= Beginning of Section =
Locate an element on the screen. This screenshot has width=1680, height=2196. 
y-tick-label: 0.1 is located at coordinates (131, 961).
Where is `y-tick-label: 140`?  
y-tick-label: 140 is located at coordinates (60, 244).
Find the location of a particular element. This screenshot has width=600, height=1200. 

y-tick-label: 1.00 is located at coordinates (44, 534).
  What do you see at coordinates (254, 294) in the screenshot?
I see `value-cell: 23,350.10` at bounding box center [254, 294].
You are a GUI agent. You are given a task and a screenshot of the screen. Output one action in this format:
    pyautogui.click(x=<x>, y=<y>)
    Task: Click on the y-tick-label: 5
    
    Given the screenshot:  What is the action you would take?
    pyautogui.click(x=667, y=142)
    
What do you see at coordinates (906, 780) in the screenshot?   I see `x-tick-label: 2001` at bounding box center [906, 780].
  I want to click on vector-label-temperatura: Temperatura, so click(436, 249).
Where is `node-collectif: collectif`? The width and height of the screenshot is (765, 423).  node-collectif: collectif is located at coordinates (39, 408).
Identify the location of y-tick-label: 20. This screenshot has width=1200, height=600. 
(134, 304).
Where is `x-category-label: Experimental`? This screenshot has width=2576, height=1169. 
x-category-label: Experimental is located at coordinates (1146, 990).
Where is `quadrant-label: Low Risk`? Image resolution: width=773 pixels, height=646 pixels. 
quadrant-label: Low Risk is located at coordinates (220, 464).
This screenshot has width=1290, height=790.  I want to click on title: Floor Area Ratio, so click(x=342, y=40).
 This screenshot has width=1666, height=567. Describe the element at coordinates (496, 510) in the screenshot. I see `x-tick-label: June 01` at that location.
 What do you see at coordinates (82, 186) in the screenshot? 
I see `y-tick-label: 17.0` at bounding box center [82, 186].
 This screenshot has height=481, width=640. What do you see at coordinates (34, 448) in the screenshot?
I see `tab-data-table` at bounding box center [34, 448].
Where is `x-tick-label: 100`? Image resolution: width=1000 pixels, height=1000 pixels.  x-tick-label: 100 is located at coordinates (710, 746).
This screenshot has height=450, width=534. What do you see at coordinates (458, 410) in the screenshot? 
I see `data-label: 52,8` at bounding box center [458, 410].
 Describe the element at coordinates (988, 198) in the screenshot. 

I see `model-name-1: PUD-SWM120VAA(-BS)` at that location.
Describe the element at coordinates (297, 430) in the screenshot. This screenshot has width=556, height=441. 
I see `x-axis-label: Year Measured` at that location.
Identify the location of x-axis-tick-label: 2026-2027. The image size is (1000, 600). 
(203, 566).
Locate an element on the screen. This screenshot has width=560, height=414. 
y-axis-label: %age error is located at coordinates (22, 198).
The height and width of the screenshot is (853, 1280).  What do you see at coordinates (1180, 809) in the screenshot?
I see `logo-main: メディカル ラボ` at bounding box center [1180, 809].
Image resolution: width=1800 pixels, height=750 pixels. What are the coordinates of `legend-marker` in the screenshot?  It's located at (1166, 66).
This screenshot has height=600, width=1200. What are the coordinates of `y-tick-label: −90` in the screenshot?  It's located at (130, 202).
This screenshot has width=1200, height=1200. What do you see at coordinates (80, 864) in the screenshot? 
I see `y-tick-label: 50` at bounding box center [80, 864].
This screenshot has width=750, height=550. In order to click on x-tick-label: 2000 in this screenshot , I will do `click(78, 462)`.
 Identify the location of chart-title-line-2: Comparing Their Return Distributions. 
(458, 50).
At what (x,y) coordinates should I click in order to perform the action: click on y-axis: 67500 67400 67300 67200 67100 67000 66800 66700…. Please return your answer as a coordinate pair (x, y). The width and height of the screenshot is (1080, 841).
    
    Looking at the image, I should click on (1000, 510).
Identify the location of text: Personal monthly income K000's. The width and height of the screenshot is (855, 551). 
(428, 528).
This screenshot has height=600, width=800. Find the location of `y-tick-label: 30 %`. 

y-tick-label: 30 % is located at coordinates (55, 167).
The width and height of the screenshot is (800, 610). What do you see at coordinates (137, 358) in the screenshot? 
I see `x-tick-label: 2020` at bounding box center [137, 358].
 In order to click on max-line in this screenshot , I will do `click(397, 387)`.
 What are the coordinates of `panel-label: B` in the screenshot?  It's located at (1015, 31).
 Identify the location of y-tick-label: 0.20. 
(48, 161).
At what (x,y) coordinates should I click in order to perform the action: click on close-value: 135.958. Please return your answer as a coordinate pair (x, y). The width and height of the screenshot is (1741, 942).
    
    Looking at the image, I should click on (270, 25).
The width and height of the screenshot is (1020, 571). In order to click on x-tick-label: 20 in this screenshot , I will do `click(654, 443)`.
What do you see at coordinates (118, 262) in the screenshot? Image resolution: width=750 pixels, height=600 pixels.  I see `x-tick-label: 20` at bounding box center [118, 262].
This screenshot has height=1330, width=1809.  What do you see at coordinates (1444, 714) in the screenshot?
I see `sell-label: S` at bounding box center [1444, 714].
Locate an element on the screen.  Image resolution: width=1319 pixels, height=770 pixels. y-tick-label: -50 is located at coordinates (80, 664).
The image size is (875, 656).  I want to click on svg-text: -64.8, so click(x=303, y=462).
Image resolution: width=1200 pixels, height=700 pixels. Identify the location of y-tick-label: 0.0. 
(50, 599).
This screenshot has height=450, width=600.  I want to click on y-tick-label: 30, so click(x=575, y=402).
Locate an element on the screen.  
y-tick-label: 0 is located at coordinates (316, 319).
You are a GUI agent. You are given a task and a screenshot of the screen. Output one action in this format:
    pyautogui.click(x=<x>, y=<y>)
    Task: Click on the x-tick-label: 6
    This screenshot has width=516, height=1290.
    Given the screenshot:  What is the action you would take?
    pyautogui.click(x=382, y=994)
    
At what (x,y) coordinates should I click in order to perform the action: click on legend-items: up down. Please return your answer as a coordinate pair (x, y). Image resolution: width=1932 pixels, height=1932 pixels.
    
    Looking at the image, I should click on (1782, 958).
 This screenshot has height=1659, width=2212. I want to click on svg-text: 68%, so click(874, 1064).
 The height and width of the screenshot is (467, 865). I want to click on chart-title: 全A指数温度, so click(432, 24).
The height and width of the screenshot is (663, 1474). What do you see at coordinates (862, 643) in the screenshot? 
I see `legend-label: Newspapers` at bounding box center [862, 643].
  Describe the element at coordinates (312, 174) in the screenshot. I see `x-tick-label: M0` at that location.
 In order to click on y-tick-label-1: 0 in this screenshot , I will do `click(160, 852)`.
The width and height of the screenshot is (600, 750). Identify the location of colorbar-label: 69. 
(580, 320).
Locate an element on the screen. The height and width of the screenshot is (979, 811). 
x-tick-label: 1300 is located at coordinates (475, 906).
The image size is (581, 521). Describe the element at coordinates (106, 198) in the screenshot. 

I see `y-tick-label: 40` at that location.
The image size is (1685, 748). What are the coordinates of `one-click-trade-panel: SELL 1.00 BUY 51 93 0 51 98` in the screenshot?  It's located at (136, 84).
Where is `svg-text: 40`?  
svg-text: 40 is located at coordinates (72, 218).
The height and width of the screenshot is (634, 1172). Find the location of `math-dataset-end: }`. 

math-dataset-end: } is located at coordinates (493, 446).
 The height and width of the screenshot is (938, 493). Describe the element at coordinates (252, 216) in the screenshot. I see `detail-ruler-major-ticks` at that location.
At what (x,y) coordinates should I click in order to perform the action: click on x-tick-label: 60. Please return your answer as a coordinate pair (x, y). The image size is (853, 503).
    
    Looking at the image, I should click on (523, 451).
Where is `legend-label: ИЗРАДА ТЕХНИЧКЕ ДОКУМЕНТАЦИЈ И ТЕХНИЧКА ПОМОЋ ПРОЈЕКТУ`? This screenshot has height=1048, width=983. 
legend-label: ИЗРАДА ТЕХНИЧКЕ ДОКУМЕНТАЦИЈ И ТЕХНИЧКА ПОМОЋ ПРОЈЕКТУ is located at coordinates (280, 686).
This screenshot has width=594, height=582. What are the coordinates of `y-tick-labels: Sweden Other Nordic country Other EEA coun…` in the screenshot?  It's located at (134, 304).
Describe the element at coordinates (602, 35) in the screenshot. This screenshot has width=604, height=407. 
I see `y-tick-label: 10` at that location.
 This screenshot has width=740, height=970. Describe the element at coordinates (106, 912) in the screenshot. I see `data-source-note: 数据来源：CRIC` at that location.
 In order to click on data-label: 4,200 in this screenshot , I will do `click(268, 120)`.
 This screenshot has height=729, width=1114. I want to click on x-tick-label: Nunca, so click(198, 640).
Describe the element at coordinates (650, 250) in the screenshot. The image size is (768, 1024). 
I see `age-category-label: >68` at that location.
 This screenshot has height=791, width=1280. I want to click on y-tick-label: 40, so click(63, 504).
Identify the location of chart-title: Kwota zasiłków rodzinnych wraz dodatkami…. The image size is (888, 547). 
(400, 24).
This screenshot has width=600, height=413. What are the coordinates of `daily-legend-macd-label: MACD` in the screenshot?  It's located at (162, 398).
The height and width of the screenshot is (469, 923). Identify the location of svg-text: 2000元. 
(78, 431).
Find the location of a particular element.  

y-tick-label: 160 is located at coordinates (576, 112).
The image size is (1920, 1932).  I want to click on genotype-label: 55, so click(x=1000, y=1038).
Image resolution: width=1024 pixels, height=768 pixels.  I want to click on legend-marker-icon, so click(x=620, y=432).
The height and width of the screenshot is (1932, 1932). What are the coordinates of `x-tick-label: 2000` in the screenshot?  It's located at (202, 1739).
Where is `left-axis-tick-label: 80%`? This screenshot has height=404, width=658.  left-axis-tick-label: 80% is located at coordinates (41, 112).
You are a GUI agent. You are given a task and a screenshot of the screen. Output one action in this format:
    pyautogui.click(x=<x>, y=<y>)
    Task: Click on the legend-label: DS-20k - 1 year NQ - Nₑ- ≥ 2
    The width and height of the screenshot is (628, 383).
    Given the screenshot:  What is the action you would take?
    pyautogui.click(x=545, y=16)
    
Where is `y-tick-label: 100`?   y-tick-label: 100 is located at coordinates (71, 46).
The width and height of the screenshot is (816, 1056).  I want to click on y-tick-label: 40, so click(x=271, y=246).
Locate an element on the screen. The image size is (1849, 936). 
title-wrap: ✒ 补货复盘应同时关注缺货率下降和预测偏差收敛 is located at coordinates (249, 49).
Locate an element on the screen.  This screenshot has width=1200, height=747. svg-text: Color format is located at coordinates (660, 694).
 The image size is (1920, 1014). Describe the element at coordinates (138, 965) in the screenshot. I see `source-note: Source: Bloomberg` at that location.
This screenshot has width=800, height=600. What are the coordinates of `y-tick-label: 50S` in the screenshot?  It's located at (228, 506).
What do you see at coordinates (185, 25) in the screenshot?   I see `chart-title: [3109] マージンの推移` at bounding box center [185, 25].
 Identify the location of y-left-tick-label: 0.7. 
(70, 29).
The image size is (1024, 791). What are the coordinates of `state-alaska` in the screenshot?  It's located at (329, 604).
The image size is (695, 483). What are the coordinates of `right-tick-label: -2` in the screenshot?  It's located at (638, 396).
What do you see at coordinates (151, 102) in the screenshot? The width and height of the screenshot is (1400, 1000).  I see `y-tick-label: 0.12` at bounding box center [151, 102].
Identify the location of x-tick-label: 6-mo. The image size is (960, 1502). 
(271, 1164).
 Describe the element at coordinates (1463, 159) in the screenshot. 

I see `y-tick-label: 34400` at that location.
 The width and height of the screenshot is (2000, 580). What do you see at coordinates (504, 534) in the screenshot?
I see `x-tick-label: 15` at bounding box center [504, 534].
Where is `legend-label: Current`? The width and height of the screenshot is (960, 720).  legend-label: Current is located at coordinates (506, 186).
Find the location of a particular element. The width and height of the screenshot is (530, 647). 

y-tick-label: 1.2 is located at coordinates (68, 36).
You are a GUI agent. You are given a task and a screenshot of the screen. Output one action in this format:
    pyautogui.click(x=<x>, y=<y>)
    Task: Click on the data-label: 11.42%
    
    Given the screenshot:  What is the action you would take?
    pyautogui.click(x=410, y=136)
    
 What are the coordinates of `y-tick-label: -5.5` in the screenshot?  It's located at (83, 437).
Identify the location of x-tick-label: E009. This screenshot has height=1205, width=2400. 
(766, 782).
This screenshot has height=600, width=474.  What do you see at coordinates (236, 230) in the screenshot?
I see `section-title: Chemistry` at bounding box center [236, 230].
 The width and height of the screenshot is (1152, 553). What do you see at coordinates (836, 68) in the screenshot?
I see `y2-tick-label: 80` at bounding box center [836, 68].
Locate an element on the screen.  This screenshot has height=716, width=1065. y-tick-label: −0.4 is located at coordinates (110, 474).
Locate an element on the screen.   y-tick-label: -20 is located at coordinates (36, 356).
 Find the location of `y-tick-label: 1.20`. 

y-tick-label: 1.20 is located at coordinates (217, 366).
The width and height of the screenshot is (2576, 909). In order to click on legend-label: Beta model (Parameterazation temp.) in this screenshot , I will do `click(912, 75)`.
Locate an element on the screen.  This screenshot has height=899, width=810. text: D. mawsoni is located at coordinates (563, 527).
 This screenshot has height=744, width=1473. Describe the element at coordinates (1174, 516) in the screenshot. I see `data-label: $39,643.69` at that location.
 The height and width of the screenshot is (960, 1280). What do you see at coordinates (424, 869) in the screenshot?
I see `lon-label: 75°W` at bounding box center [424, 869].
= End of Section =
## Instruction
Reproduce verbatim the entries from the line containing "coordinates (36, 356)." through the line containing "y-tick-label: 1.20 is".

## Your response
Locate an element on the screen.   y-tick-label: -20 is located at coordinates (36, 356).
 Find the location of `y-tick-label: 1.20`. 

y-tick-label: 1.20 is located at coordinates (217, 366).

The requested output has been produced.